The World Muslimah Foundation, a Muslim women’s group, is holding a beauty contest in response to the Miss World competition currently taking place in Bali.

Dita Alangkara/AP
Obabiyi Aishah Ajibola of Nigeria drops to her knees upon being named World Muslimah 2013 during the third Annual Award of World Muslimah in Jakarta, Indonesia, Wednesday, Sept. 18, 2013. The annual pageant, held exclusively for Muslim women, assessed not only contestants' appearance but also their piety and religious knowledge.

There was no shortage of sparkles, high heels, and sashes, and when Miss Nigeria was crowned the pageant winner she dropped to her knees and cried tears of happiness. But this was no ordinary pageant. This contest was for Muslims only, and the contestants wore headscarves and floor-sweeping gowns that covered their chests and shoulders.

On Wednesday the top 10 finalists for World Muslimah shared their thoughts on the importance of motherhood, the dangers of the Internet, and the value of Islamic finance. They were vying for the “crown of modesty,” a golden statue of a woman giving thanks to God and an all expenses paid trip to Mecca.

It’s the third year the event has taken place, but this time it’s happening at the same time and in the same country as the Miss World competition – a pageant that has raised angry protests from Islamic hardliners, who have called it pornographic and demanded it be stopped.

Organizers say World Muslimah is aimed at showcasing women who are smart, stylish, and display good Islamic morals. It’s billed as an antidote to the Miss World pageant, which is taking place this week just 730 miles away on the resort island of Bali.

“This is an international event to appreciate women who have talent, dedication, and a reputation in their communities for being young, but also giving back to others,” says Eka Shanti, the pageant’s founder.

She says the pageant is based around sholehah, an Islamic term meaning someone who is pious, has good morals, and observes Islamic rules and codes. She calls it a “formula,” for understanding the ideal woman, “regardless of your religion.”

It is not intended as a challenge or in opposition to Miss World, says Ms. Shanti, but as a way of expelling negative stereotypes about Muslim women.

“People think we are against Miss World,” she explained. “What we’re against is nudity. For the sake of education, I want to give another example.”

Protests against the Miss World competition began here back in June. In response, the London-based organization agreed to swap bikinis for one-piece swimsuits and more modest Balinese sarongs out of respect, they said, to local customs and values.

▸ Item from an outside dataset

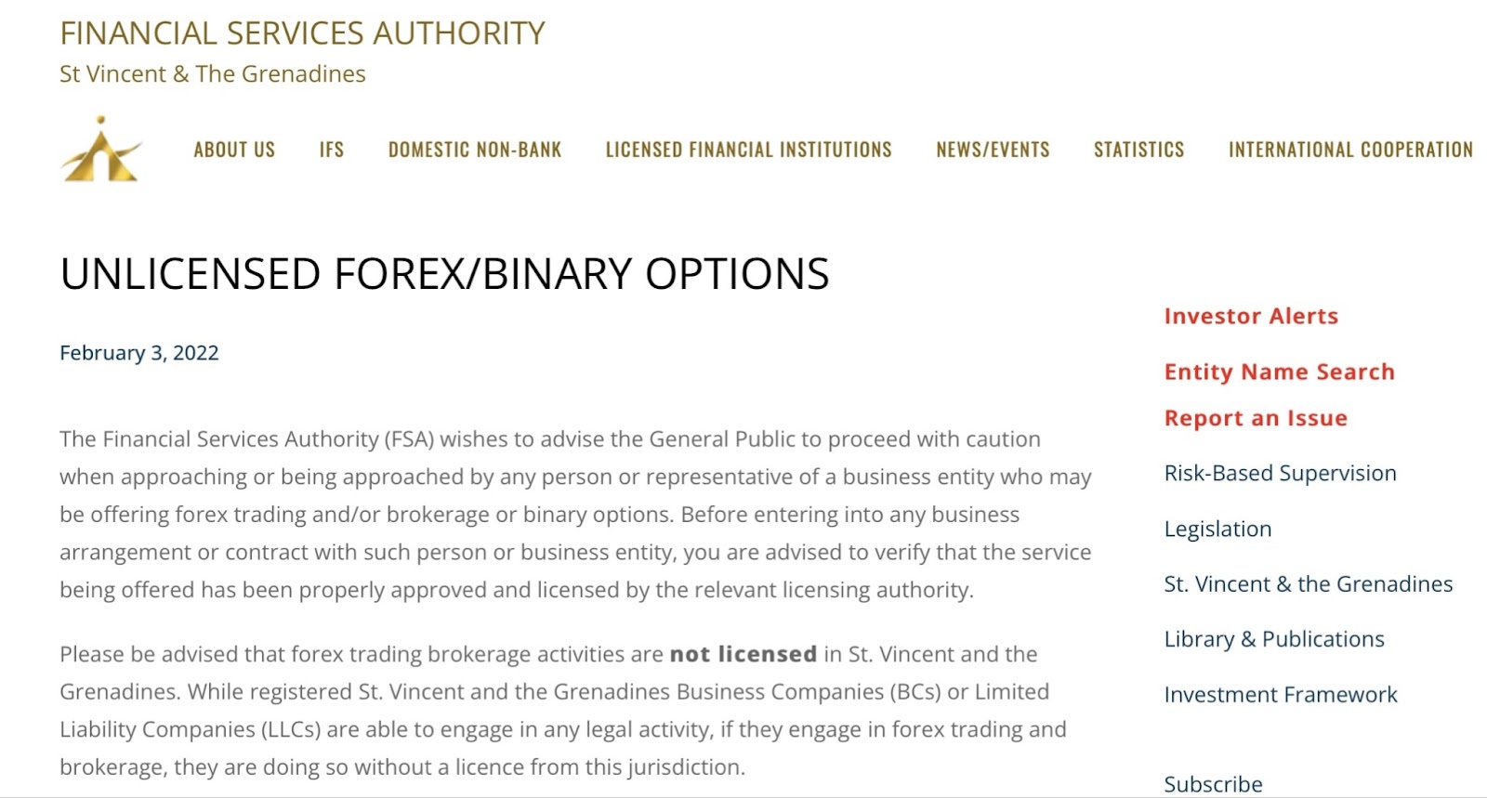Open International Cooperation menu
Viewport: 1487px width, 798px height.
[x=1350, y=150]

In recent weeks, the protests have heated up again, this time in opposition to a pageant that’s been labeled smut and an affront to Islamic morals.

Under pressure, the government requested that the Miss World event, parts of which were to be held outside Jakarta, be confined to Bali, which is majority Hindu. The event’s organizers have fumed, saying the change of plans was typical of a government that has too often capitulated to the demands of religious extremists.

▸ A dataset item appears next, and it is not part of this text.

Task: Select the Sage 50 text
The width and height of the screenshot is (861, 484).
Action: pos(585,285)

Around 90 percent of Indonesia’s 250 million people are Muslim, making it home to the world’s largest Muslim population some of whom have become increasingly conservative in recent years. The most vocal, and sometimes violent, fringe has a reputation for taking a hard line against religious minorities and behavior it considers un-Islamic. What worries many here is that it’s this fringe to which the government is listening.

Shanti says the controversy is based on the “half-nudity,” but women’s rights groups say turning the issue into a moral one overlooks the real problem.

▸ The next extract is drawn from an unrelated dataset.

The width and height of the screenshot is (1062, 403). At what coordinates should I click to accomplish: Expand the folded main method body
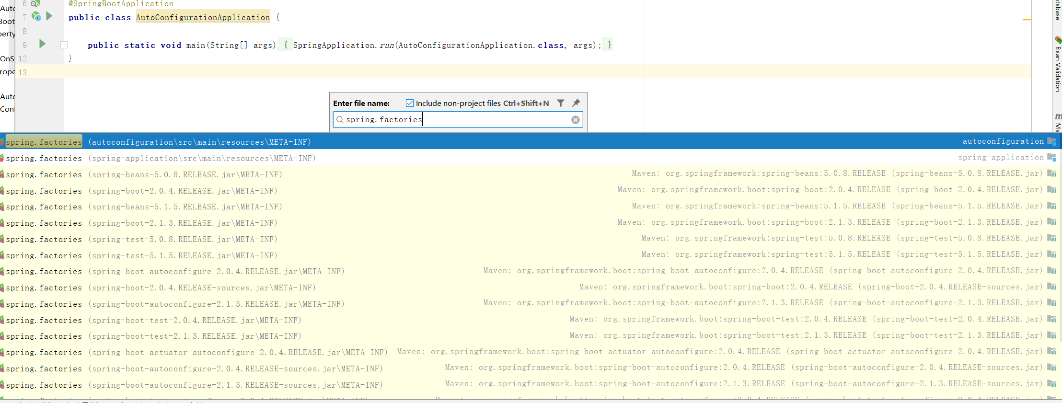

“These pageants put a standard on what beauty is,” says Andy Yentriyani, a chairwoman from Indonesia’s National Commission on Violence Against Women. Both Miss World and World Muslimah are commodifying beauty by promoting a kind of “ideal” woman.

Miss World, which began in 1951, has faced its share of controversy. In the 1970s and ‘80s feminist groups protested the bikini section, and it has been scrapped in previous competitions.

Islamic hardliners in Indonesia have also succeeded in sinking past events they deemed un-Islamic, including a Lady Gaga concert, which organizers cancelled due to security concerns.